» **EXERCISE DIRECTIONS**
Scan the material and copy out each line where the word "Support" occurs.

» **RECORDS**
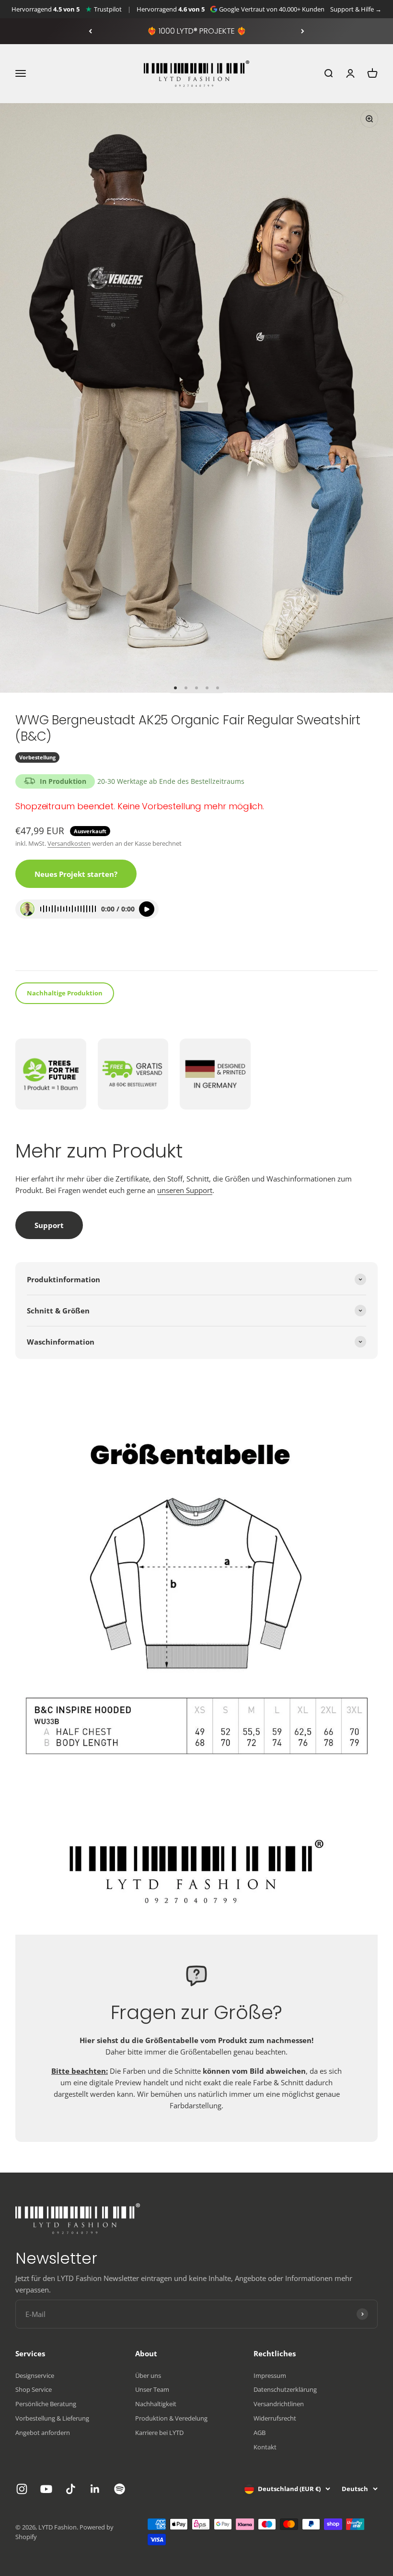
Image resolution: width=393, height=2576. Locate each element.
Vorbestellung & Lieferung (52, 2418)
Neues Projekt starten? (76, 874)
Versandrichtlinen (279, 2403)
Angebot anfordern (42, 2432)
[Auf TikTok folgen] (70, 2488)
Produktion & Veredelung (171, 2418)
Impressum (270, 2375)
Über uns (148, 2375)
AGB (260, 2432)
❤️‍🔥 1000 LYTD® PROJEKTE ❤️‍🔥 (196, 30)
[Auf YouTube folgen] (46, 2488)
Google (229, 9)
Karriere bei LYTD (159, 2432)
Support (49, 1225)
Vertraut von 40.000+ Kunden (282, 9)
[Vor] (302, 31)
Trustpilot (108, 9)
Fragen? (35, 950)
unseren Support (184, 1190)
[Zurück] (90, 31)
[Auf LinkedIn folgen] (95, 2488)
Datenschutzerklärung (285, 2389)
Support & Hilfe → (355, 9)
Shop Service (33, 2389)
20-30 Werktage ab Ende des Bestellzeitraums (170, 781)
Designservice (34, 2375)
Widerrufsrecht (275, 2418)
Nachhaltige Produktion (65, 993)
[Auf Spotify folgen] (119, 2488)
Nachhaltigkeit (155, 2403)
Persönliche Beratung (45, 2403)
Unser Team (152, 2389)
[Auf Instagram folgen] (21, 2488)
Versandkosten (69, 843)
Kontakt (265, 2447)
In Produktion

» **WRITTEN SOLUTION**
Support (49, 1225)
unseren Support (184, 1190)
Support & Hilfe → (355, 9)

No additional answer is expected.